> TASK
Change "screenshot" to "screen image" in the lines between the one holding "Click the add server plus icon" and the one holding "click(x=93, y=31)", inclusive, and give back only those lines with nothing else altered.
─── MATERIAL PROVIDED ───
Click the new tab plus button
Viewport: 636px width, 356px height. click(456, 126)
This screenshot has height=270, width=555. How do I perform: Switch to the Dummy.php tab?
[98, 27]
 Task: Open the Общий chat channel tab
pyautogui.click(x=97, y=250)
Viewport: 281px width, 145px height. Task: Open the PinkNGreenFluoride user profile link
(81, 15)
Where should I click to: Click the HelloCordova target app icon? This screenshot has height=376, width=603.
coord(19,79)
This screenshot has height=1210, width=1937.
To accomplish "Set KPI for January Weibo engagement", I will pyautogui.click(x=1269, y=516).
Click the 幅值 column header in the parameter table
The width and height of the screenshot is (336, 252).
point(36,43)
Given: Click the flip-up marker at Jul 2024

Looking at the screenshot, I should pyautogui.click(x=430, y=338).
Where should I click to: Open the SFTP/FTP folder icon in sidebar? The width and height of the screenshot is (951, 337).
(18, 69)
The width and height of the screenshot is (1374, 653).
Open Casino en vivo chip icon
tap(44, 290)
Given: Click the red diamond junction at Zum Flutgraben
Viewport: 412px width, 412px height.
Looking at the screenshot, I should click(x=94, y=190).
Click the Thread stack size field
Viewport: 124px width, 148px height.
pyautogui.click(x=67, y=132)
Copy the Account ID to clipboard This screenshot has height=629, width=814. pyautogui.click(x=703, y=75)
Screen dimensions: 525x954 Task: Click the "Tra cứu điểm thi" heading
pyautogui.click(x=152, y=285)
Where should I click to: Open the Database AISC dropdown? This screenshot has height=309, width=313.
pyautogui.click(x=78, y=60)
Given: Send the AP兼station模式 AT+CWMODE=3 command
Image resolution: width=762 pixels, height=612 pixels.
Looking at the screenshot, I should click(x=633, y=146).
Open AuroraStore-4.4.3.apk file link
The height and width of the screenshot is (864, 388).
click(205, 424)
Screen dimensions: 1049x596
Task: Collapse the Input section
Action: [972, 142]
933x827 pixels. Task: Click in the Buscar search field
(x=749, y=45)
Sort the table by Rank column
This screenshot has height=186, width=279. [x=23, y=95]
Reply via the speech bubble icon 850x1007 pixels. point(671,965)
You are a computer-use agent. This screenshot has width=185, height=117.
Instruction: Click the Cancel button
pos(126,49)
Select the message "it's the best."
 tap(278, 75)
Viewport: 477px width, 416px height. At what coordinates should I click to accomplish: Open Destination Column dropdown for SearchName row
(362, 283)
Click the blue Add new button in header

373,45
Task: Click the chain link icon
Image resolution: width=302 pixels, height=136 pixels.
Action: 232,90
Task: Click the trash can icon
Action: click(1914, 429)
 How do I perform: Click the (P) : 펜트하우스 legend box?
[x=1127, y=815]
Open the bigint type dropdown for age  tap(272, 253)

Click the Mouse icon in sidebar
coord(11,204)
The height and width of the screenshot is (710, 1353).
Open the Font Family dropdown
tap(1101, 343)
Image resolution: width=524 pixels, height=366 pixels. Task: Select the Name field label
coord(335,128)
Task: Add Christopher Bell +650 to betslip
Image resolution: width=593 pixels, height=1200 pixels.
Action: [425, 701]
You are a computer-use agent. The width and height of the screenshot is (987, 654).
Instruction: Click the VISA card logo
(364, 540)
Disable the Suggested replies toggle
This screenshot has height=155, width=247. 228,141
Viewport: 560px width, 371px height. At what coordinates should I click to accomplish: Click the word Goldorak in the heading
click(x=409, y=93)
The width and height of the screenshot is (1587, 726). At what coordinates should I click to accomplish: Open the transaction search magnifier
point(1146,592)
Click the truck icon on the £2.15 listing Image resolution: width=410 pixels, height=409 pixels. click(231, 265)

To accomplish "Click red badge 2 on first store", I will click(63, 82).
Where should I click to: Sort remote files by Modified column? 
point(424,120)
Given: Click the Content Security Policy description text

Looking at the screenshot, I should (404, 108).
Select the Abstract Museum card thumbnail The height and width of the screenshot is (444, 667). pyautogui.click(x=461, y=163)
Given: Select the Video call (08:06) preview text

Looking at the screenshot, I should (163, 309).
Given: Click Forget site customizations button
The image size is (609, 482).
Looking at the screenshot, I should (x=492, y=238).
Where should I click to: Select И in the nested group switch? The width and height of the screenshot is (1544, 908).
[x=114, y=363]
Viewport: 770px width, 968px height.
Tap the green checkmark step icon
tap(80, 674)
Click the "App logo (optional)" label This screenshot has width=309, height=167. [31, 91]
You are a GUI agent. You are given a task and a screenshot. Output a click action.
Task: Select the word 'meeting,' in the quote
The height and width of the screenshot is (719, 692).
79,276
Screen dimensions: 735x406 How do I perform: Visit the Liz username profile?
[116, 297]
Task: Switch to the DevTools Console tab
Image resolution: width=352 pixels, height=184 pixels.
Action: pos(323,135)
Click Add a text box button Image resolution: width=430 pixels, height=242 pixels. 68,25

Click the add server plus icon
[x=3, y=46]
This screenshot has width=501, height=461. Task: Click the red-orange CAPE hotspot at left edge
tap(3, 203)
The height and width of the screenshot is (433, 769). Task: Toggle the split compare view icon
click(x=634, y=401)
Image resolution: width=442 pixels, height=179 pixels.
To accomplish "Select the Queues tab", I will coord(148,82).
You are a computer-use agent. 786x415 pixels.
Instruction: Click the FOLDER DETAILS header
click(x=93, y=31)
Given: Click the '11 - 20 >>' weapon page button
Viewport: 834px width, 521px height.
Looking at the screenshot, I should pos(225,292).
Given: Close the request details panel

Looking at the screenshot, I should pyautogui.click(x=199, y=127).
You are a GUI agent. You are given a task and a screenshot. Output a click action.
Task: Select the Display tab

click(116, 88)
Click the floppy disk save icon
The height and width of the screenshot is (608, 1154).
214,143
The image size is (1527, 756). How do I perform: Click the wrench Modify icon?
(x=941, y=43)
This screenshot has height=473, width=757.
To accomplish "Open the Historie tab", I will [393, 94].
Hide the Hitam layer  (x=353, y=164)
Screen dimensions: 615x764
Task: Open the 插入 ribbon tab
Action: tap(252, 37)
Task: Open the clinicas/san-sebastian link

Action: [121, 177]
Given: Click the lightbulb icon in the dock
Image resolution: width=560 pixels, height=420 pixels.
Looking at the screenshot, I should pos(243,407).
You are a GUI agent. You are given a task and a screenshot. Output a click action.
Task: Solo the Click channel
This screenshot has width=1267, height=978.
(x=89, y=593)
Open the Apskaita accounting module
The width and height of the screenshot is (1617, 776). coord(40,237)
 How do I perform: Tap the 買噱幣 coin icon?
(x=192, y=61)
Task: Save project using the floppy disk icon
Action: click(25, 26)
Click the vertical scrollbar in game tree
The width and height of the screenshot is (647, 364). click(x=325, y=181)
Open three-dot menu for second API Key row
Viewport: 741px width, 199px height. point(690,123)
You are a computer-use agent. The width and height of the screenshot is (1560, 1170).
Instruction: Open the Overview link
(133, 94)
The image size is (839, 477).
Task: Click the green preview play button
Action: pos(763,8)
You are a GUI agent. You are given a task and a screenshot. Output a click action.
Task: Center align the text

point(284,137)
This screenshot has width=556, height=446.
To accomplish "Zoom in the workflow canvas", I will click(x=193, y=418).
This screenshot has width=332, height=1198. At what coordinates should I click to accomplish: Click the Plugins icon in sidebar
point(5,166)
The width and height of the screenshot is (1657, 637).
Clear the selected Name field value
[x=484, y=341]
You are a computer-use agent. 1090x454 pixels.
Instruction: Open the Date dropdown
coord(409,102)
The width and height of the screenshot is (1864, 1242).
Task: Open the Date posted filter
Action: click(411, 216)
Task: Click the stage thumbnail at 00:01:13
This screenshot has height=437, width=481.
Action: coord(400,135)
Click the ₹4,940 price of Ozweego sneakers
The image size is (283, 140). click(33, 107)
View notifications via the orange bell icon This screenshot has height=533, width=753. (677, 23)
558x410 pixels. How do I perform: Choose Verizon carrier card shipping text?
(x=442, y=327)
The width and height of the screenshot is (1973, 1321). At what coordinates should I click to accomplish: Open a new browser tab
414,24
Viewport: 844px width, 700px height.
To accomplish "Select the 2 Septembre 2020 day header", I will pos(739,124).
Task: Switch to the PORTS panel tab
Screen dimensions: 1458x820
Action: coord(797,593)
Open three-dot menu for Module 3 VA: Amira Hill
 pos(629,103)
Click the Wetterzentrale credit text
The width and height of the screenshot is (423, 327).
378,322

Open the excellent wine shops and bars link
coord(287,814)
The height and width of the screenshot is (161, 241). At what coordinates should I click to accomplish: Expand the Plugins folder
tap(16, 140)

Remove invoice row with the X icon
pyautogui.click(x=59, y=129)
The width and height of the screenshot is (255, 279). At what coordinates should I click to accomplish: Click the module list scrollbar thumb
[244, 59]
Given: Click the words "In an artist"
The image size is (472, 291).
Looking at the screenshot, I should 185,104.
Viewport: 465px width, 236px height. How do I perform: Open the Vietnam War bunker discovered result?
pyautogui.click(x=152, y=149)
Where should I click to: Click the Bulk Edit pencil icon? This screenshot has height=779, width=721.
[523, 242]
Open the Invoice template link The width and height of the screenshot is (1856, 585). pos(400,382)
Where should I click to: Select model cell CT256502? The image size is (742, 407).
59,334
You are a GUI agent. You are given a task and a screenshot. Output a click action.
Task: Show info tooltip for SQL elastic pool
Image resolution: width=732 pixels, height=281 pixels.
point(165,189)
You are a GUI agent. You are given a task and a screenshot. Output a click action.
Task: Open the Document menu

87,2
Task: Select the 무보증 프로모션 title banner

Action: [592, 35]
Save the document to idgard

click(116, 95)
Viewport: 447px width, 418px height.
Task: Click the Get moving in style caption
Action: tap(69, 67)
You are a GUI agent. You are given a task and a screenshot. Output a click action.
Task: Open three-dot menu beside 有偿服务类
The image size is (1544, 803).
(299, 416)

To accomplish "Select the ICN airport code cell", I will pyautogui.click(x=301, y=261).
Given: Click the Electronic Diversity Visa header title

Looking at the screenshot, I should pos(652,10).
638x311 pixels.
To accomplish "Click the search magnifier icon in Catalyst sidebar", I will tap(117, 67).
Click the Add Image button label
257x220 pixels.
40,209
───
> ANSWER TO THE TASK
Click the add server plus icon
[x=3, y=46]
This screen image has width=501, height=461. Task: Click the red-orange CAPE hotspot at left edge
tap(3, 203)
The height and width of the screen image is (433, 769). Task: Toggle the split compare view icon
click(x=634, y=401)
Image resolution: width=442 pixels, height=179 pixels.
To accomplish "Select the Queues tab", I will coord(148,82).
You are a computer-use agent. 786x415 pixels.
Instruction: Click the FOLDER DETAILS header
click(x=93, y=31)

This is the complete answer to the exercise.